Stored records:
+++++

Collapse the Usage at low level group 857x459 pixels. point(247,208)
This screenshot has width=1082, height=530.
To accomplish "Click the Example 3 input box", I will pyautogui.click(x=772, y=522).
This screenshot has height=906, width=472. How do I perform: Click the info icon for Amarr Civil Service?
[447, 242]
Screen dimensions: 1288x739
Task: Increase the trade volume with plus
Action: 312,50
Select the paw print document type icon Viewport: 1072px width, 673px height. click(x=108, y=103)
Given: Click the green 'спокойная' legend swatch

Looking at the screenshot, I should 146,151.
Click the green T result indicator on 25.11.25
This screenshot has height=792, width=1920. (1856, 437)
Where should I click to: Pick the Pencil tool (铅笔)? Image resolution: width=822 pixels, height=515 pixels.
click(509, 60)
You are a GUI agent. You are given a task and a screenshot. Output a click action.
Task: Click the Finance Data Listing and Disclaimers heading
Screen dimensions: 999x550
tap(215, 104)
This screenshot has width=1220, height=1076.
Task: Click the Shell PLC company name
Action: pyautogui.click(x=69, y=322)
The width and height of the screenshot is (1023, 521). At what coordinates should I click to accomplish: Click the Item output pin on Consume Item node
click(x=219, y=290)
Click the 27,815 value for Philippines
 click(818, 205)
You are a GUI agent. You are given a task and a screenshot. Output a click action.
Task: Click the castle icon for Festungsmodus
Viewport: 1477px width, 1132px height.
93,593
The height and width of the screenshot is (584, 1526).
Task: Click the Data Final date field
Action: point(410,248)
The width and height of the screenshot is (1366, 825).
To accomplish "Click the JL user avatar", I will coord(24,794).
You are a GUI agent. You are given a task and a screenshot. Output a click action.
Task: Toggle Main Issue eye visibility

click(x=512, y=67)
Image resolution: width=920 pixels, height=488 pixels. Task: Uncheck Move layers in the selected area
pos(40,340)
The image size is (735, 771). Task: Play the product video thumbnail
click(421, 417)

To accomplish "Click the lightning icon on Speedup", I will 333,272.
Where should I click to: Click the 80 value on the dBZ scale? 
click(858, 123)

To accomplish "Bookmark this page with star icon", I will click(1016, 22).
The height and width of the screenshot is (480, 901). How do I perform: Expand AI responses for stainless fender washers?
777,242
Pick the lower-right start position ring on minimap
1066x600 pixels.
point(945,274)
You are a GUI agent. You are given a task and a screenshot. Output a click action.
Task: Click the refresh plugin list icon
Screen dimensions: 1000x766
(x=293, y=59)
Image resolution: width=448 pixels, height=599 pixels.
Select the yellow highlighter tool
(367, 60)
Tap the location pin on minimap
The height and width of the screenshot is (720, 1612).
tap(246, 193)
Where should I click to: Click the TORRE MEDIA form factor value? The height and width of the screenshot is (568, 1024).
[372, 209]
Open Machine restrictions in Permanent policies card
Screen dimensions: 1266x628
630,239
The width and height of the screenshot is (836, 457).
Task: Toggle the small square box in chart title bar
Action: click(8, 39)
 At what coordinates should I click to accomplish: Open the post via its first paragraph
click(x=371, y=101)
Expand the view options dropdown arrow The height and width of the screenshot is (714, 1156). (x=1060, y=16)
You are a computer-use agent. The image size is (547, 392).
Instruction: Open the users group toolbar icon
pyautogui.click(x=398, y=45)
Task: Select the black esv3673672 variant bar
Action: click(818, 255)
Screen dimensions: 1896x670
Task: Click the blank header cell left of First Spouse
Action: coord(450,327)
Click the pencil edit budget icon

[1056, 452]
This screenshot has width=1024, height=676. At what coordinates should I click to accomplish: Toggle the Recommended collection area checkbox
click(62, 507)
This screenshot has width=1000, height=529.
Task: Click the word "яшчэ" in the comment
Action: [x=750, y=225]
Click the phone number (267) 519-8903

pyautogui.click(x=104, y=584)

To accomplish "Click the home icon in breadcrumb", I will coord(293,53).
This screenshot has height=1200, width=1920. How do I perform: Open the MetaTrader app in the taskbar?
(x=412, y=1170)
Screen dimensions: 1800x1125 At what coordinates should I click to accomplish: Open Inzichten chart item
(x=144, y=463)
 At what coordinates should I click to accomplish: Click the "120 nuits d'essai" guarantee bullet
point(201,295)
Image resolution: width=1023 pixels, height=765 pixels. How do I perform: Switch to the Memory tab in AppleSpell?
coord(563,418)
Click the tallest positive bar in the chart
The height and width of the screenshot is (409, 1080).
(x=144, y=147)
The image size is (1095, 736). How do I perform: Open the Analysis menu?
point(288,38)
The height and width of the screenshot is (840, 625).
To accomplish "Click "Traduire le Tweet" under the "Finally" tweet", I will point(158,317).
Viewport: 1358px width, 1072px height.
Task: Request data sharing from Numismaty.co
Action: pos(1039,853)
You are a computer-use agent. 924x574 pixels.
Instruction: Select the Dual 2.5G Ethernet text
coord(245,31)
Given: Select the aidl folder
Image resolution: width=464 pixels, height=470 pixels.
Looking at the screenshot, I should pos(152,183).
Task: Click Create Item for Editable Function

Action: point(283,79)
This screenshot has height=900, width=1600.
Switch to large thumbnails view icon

+++++

▸ PROBLEM DESCRIPTION
Print exactly the lines of the records from the one containing "Task: Click Create Item for Editable Function" through the end, and nothing besides them.

▸ TASK SOLUTION
Task: Click Create Item for Editable Function

Action: point(283,79)
This screenshot has height=900, width=1600.
Switch to large thumbnails view icon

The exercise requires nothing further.